Settlement history

Rieden around 1912

Life in the nature park

Only a few prehistoric finds are known from the Reutten valley basin and the Lech valley. It is assumed that Celts came to the Lech Valley from the Allgäu area to go hunting in the Lechauen. They have left their traces. Axes, arrowheads and daggers indicate this. And also the old name "Lic" is said to come from the Celtic tribe of the Likatier. The "stone-rich" or also the "fast-flowing" is supposed to be the translation for "Lic". Both would apply!

Around 15 B.C. the Romans came under emperor Augustus. They built the Via Claudia Augusta. "Lic" became "Liccus", which is said to have the same two meanings in Latin.

From about 500 AD on, several waves of settlements passed over the area around the Tyrolean Lech. It is known that Alemannic tribes, Rhaeto-Romans, Bavarians and Walliser migrated into the area of today's nature park Tiroler Lech.

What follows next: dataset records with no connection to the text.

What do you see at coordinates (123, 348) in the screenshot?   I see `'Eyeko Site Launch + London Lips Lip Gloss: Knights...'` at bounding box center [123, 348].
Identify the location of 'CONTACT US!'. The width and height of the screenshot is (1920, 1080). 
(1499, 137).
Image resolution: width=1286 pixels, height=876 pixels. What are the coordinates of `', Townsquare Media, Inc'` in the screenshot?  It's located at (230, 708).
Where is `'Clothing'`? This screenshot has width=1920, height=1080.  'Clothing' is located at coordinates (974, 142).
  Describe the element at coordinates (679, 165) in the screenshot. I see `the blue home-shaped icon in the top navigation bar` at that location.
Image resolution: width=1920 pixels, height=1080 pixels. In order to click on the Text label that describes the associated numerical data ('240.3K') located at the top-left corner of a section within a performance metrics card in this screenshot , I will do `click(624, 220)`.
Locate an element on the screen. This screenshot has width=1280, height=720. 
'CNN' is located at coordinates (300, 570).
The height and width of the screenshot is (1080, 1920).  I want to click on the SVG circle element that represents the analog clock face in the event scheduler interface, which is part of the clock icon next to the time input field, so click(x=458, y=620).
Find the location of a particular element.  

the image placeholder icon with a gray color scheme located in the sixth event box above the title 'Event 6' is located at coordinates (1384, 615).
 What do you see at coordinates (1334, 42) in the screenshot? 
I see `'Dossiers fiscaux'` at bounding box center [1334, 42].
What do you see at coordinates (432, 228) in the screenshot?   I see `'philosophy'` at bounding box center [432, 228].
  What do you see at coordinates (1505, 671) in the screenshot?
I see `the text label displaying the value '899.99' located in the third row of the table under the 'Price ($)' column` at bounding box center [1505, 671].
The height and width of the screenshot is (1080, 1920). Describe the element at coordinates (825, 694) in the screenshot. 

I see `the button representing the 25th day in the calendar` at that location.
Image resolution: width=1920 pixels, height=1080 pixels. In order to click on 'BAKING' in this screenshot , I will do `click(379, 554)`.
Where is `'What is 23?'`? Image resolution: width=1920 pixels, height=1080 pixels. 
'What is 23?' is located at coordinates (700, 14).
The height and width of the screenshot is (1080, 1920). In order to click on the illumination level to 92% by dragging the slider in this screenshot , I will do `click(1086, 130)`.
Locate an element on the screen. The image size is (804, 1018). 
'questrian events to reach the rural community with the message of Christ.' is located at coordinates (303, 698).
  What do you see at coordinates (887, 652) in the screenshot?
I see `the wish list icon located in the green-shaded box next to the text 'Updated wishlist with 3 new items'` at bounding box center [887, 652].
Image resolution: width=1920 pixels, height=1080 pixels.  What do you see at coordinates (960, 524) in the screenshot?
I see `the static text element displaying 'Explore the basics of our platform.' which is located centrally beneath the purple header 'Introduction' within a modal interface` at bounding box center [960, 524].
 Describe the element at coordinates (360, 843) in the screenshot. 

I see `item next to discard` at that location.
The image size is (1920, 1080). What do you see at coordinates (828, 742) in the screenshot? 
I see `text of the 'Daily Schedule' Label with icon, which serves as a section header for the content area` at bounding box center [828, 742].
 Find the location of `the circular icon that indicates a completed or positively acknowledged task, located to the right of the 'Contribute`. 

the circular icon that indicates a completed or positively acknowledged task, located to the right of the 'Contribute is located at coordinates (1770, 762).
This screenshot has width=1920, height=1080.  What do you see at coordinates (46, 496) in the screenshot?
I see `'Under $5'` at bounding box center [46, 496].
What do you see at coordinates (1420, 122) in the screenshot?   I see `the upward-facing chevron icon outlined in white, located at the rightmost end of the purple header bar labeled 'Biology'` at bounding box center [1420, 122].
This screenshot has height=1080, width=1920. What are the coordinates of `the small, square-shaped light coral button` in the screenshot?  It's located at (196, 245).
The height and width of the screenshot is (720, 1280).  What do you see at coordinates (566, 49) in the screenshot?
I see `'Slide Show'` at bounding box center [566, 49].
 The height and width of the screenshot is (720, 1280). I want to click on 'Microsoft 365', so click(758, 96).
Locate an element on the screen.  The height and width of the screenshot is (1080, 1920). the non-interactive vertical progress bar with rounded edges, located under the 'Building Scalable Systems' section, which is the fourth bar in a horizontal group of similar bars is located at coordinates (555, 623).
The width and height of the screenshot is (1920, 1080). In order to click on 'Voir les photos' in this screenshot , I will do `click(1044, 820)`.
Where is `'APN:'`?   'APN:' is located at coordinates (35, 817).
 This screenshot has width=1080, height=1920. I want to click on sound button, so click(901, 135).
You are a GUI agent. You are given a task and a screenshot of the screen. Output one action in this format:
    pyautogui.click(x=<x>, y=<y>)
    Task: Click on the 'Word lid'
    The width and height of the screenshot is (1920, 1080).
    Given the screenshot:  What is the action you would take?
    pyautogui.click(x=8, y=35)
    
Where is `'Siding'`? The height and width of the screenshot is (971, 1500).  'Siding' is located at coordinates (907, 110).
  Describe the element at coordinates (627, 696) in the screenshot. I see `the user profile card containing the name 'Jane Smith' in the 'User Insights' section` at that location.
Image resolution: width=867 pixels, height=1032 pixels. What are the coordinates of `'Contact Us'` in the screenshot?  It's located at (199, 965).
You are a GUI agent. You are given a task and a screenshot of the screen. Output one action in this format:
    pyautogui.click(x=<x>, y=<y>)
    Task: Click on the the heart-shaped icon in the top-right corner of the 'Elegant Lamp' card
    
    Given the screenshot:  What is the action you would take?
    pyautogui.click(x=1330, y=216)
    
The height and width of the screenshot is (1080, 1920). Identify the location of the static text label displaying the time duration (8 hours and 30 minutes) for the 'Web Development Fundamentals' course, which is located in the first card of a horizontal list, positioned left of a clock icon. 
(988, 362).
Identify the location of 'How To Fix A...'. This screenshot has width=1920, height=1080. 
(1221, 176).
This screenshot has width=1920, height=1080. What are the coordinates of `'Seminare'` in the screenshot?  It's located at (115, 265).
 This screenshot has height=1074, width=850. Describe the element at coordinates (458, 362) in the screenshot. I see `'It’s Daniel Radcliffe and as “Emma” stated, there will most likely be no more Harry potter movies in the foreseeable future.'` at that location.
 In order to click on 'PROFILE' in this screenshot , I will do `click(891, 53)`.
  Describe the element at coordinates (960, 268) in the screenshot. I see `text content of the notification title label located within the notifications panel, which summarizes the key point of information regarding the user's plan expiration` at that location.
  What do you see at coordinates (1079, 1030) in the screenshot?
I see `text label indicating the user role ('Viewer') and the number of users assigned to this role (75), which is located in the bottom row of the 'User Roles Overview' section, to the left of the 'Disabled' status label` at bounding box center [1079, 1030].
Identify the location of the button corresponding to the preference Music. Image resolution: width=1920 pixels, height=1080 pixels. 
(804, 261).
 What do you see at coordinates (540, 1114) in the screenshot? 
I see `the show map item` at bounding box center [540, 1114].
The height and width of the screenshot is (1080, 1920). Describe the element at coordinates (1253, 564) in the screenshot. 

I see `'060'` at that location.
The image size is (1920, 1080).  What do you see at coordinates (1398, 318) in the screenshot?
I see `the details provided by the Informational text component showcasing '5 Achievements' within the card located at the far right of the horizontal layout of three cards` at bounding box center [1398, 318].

The Swabian children are a sad chapter in the history of the Lechtal. Often there was not enough food for the many children in a family. As soon as the snow allowed, the eldest had to go over the mountains to the neighboring Allgäu to Kempten or Isny to the children's markets, where they were hired out as cheap labor to rich Allgäu farmers for a season. When winter came again, they returned home to their families in Tyrol.

In earlier times, many craftsmen and tradesmen moved from the nature park region to foreign countries to make their fortune there. The Lechtalers still live up to their reputation as artistically talented people. The works of the wood sculptors and the acting performances of the Geierwallybühne, the largest open-air stage in Tyrol, are known beyond the borders.
Holzgau around 1909

Lech and people

Living with the Lech is not always easy. The Tyrolean Lech has two faces. Picturesque and playful with turquoise-blue water, it can look like a work of art that recreates itself every day. But after rainfall and during snowmelt, it can change its face in a matter of hours. Then it is dirty-brown with huge masses of water making their way.

People still refer to the Lech in the valley area as the "biggest landowner". But in order to be able to live along the Lech and to gain land for pastures and villages, they have first on a small scale, then on a larger scale, diverted the Lech into a smaller bed with walls and dams. What was well-intentioned turned out to be a mistake. The Lech needs space for its water masses. Floods overflowed the fortified banks and caused great damage. With the help of public funds to renaturalize the Lech in places. During the floods, it became clear that where the Lech had retained its wide riverbed, the damage was less than in the built-up sections of the riverbank.

Even today, the Tyrolean Lech is gradually being freed from its obstructions. It is regarded throughout Europe as a prime example of successful river restoration.

"We live in the Tiroler Lech Nature Park!"

A phrase that constantly accompanies the people who are firmly rooted in this natural and cultural landscape and who preserve it with much dedication and effort.

The Tiroler Lech Nature Park is different - it is the only nature park in Tyrol in the valley area. Many protected areas in Tyrol are located in the mountains far away from inhabited areas. The Lech river with its side streams forms the largest contiguous protected area in the valley area of Tyrol. This extensive valley location represents a special feature, because the economic and permanent settlement area of the population along the Tyrolean Lech borders directly on the areas of natural significance. Nevertheless, the share of agriculturally used areas in the Tyrolean Lech Nature Park is not large. Only 6.2% of the protected areas are cultivated. These are agricultural intensive and extensive areas as well as grazed floodplain (forest pasture). In the middle and lower part of the Tyrolean Lech Valley there is a high percentage of agriculturally used land. Particularly in the municipalities of Weißenbach am Lech, Musau and Vils, farmed areas are protected.